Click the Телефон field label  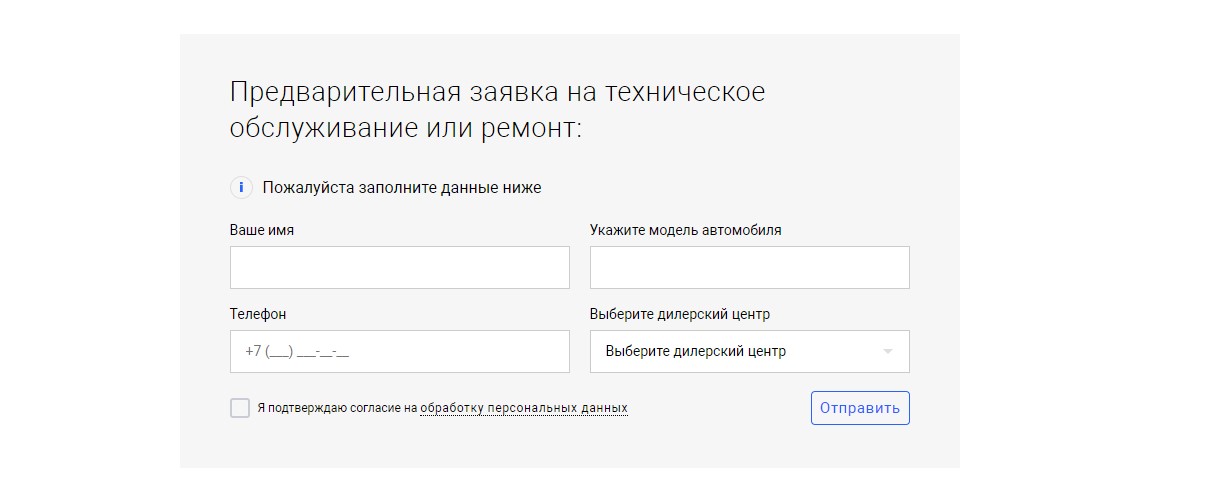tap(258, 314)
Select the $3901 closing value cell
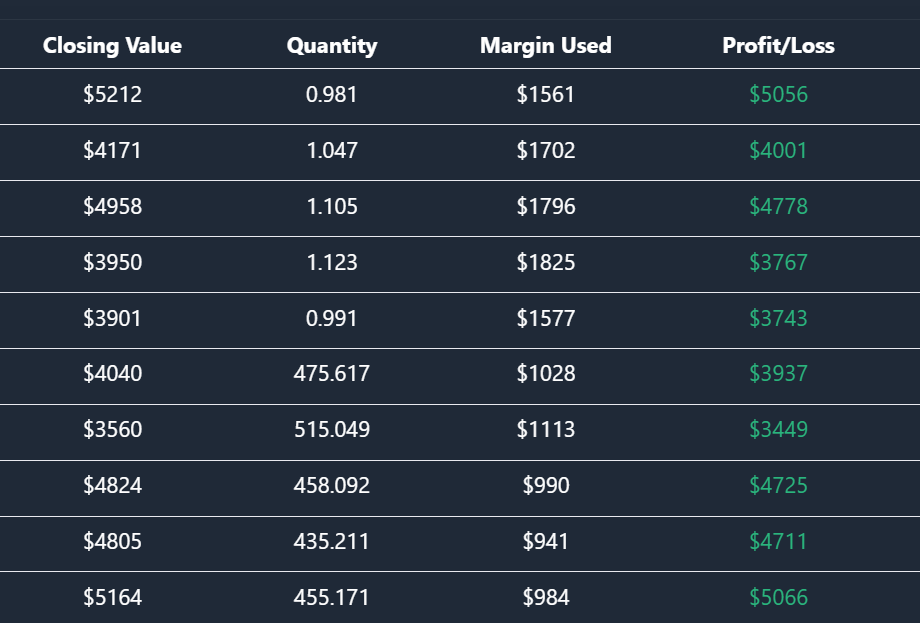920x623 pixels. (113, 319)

--------------------

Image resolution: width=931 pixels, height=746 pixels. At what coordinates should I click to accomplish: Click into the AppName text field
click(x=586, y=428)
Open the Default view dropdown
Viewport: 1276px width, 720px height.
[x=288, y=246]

--------------------

_Aim_
Convert the lines from the one containing "Image resolution: width=931" to the one containing "[x=288, y=246]", both included, into a numbered list with blank lines left out.

_Task response_
1. Image resolution: width=931 pixels, height=746 pixels. At what coordinates should I click to accomplish: Click into the AppName text field
2. click(x=586, y=428)
3. Open the Default view dropdown
4. Viewport: 1276px width, 720px height.
5. [x=288, y=246]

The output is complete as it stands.